[ACTIVITY] Every entry below should be restated word for word, except for its images.

[DATA EXTRACTS]
—————

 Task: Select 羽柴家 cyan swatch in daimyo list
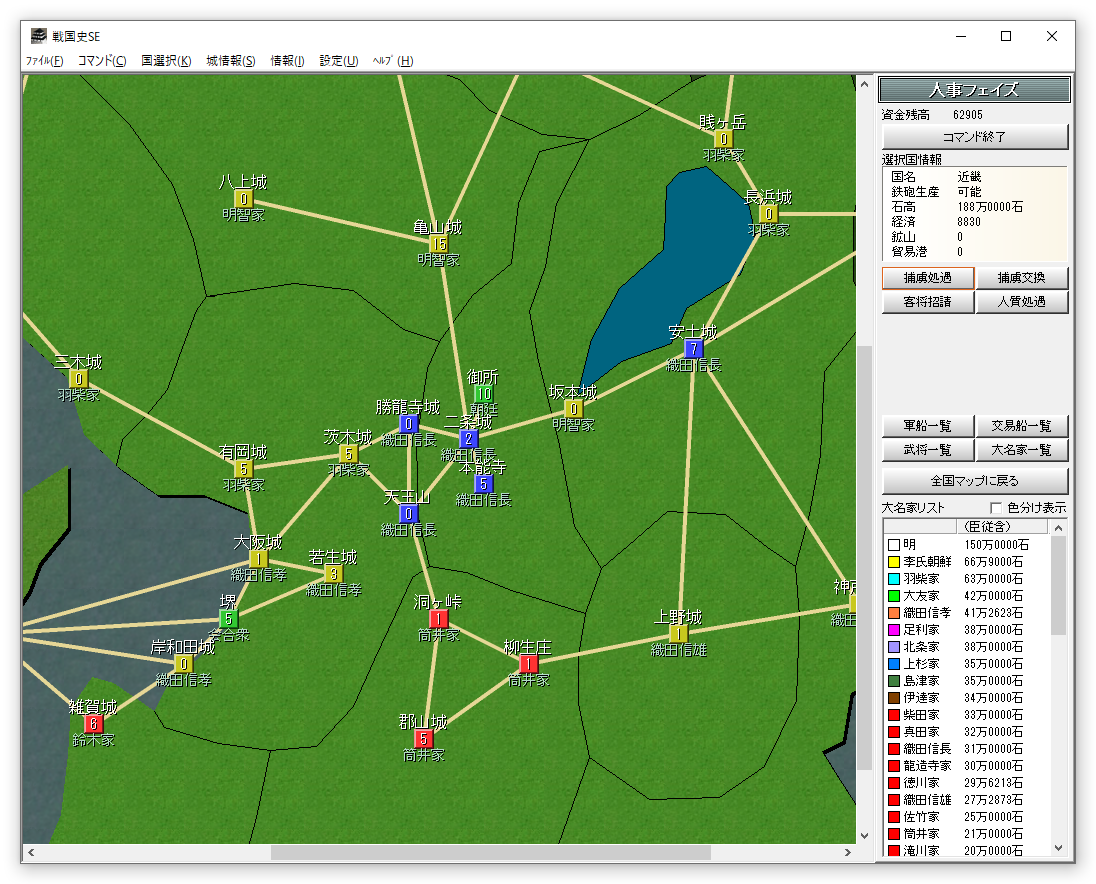[x=893, y=579]

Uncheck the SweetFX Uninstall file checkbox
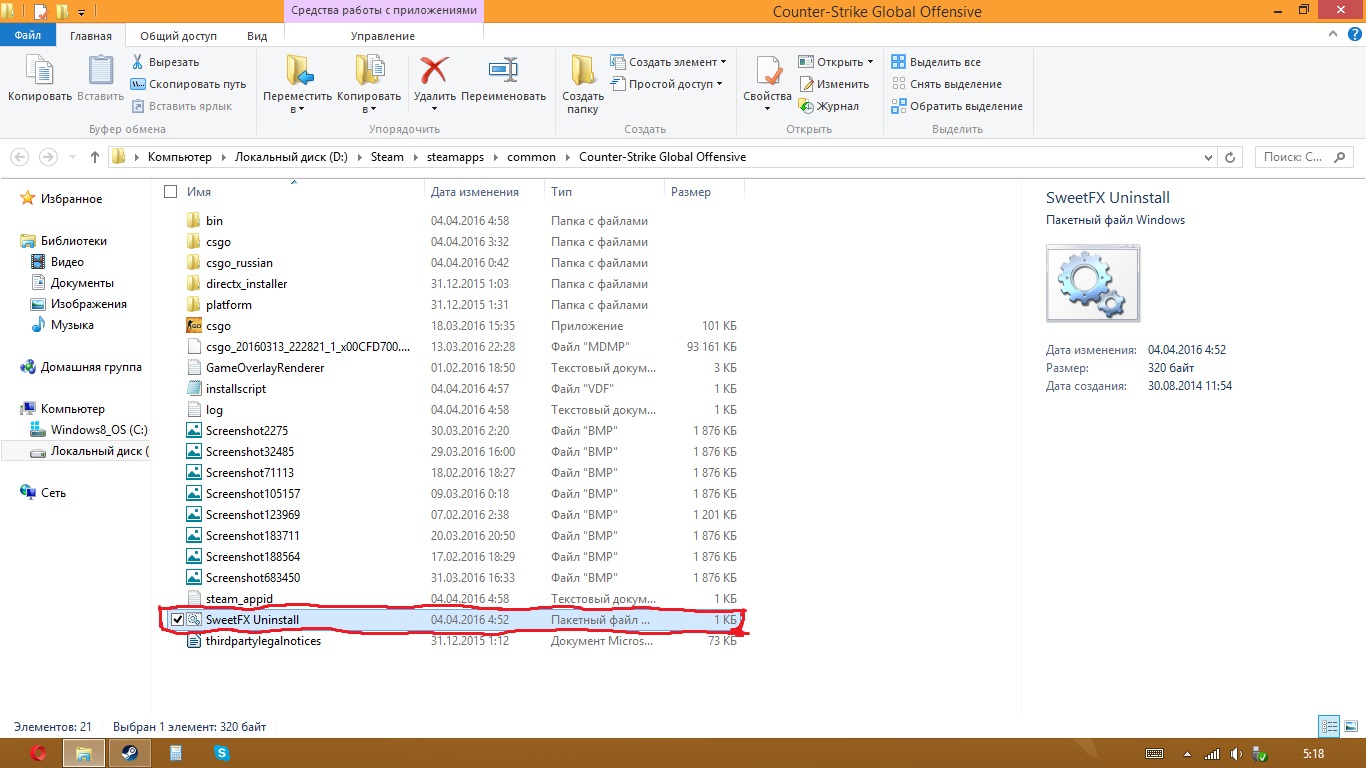pos(177,620)
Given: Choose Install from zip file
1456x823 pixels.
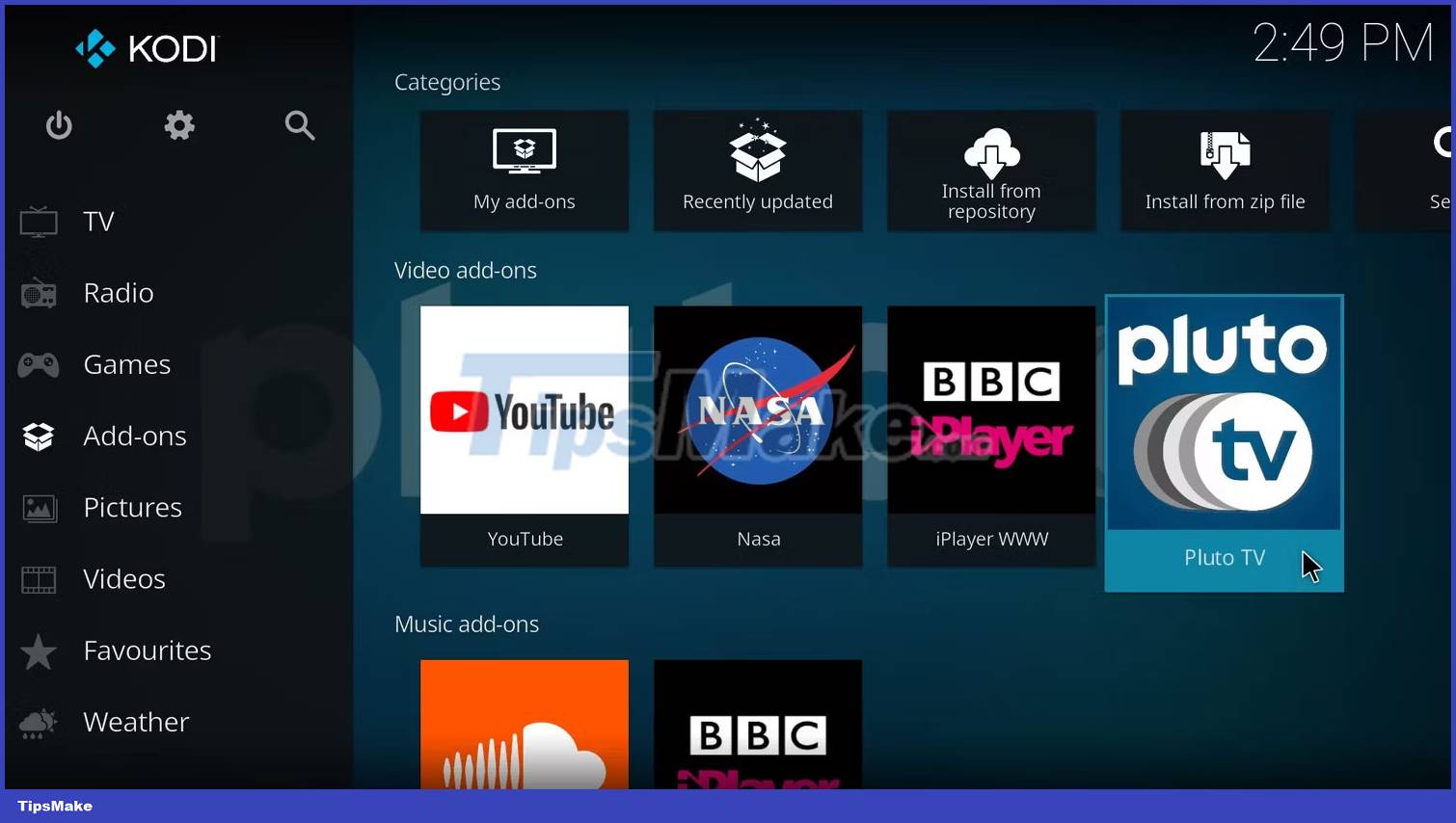Looking at the screenshot, I should click(1225, 171).
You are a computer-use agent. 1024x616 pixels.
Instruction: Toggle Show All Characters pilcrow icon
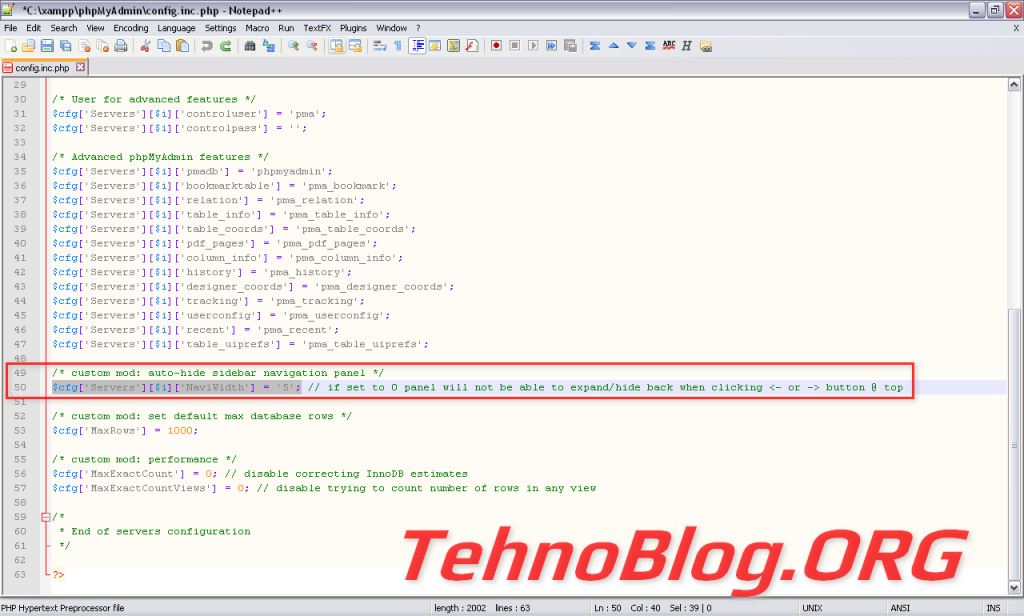pyautogui.click(x=398, y=46)
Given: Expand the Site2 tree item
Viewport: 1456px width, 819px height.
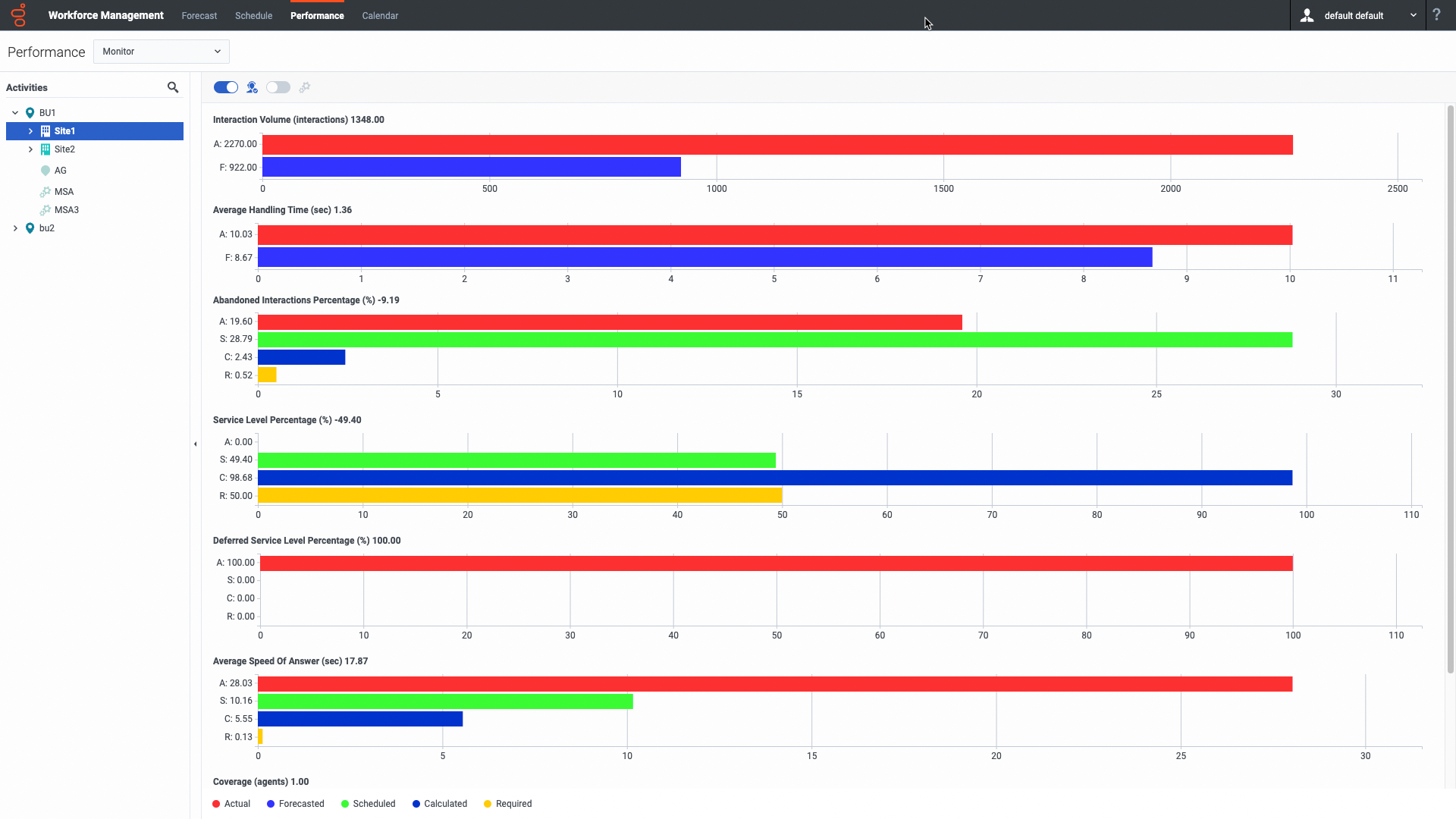Looking at the screenshot, I should click(x=31, y=149).
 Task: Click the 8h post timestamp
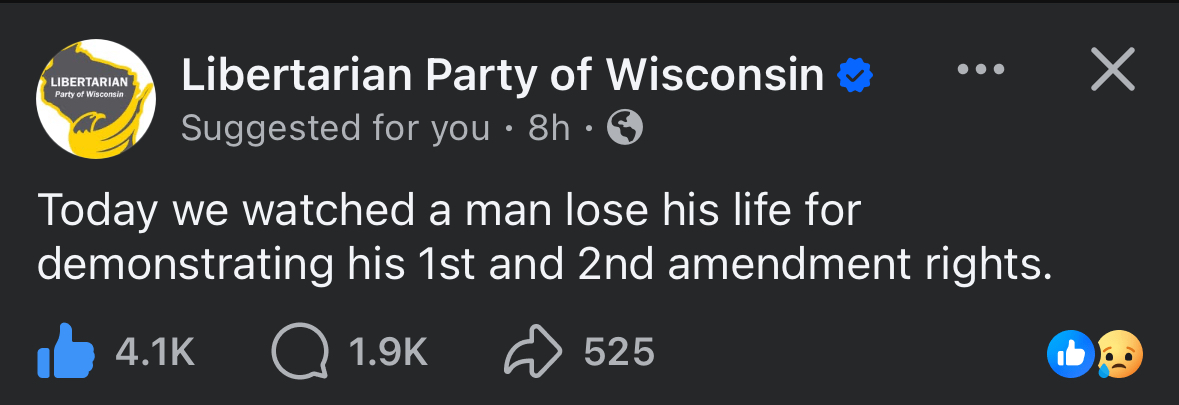pyautogui.click(x=548, y=128)
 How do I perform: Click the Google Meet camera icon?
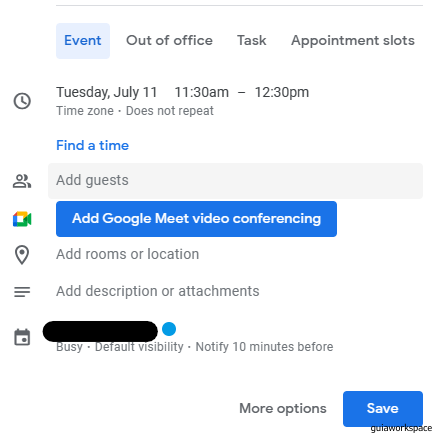pyautogui.click(x=22, y=219)
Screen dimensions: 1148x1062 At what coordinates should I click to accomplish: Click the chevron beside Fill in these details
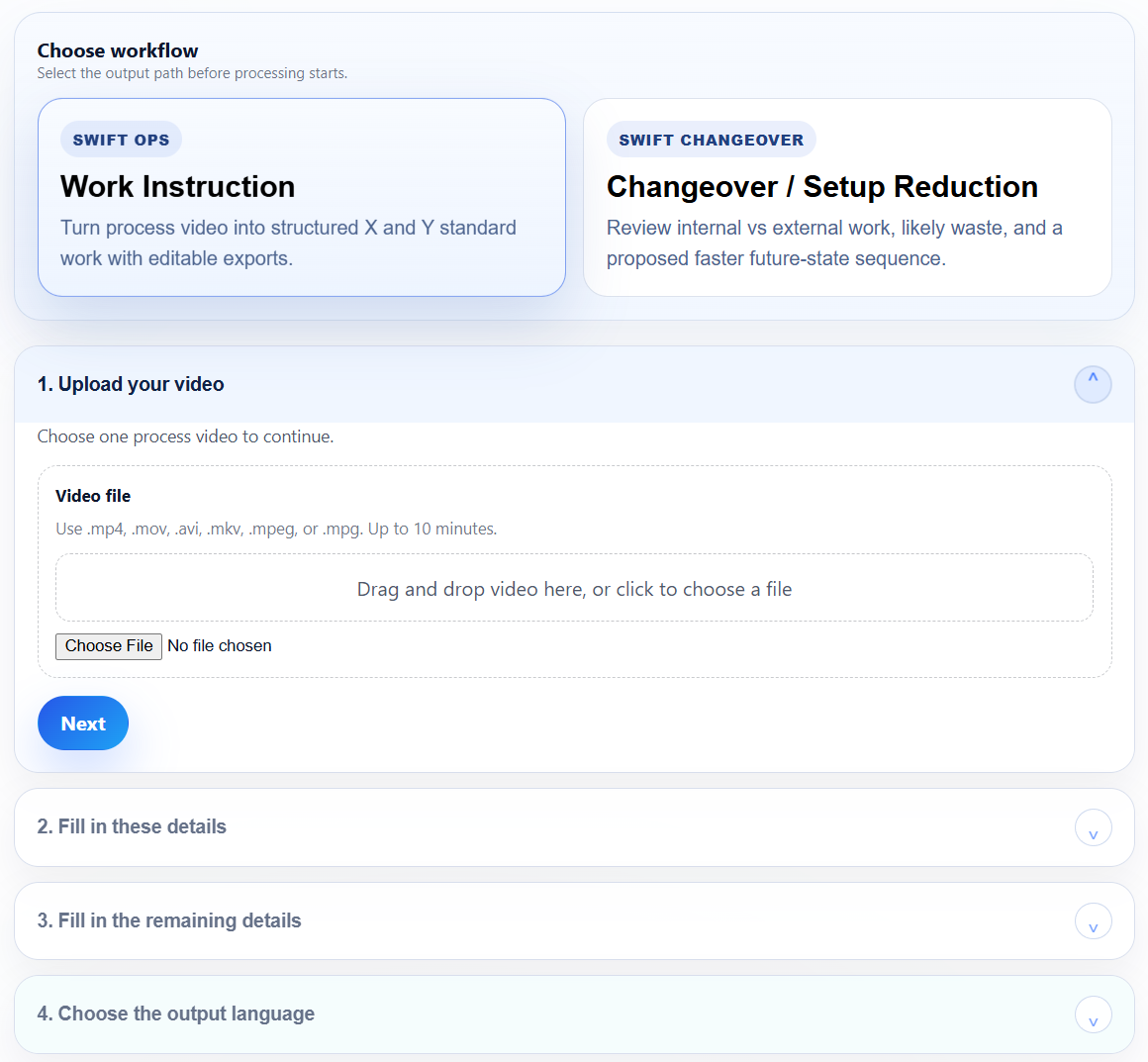click(x=1093, y=827)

—————

[TASK SOLUTION]
 Task: Select 羽柴家 cyan swatch in daimyo list
[x=893, y=579]

Uncheck the SweetFX Uninstall file checkbox
pos(177,620)
Given: Choose Install from zip file
1456x823 pixels.
Looking at the screenshot, I should click(1225, 171).
You are a computer-use agent. 1024x616 pixels.
Instruction: Toggle Show All Characters pilcrow icon
pyautogui.click(x=398, y=46)
Given: Expand the Site2 tree item
Viewport: 1456px width, 819px height.
Looking at the screenshot, I should click(x=31, y=149).
 Task: Click the 8h post timestamp
pyautogui.click(x=548, y=128)
 How do I perform: Click the Google Meet camera icon?
pyautogui.click(x=22, y=219)
Screen dimensions: 1148x1062 At what coordinates should I click to accomplish: Click the chevron beside Fill in these details
click(x=1093, y=827)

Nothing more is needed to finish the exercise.